_ENTRIES SUPPLIED_:
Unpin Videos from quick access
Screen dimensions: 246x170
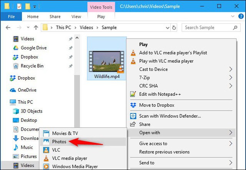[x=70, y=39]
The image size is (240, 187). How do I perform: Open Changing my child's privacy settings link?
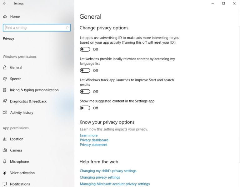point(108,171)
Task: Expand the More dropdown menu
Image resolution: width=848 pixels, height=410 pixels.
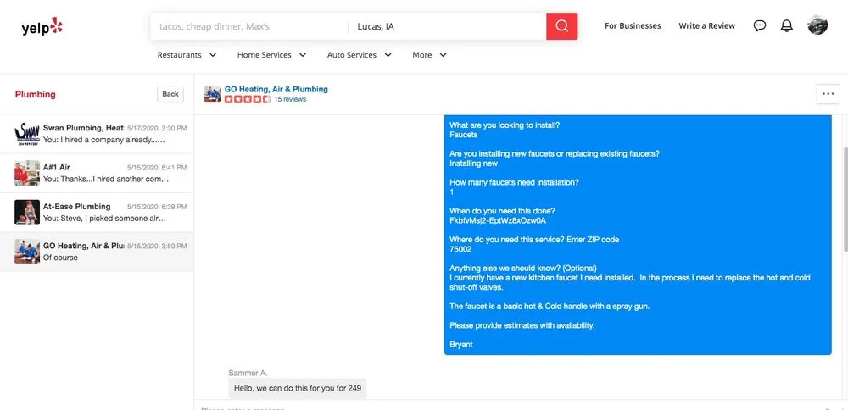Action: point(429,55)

_TASK STATEMENT_:
Write out each line again, exactly as it appears above, except for any picture.

_SOLVED PROBLEM_:
Unpin Videos from quick access
Screen dimensions: 246x170
[x=70, y=39]
The image size is (240, 187). How do I perform: Open Changing my child's privacy settings link?
point(108,171)
Task: Expand the More dropdown menu
Image resolution: width=848 pixels, height=410 pixels.
Action: point(429,55)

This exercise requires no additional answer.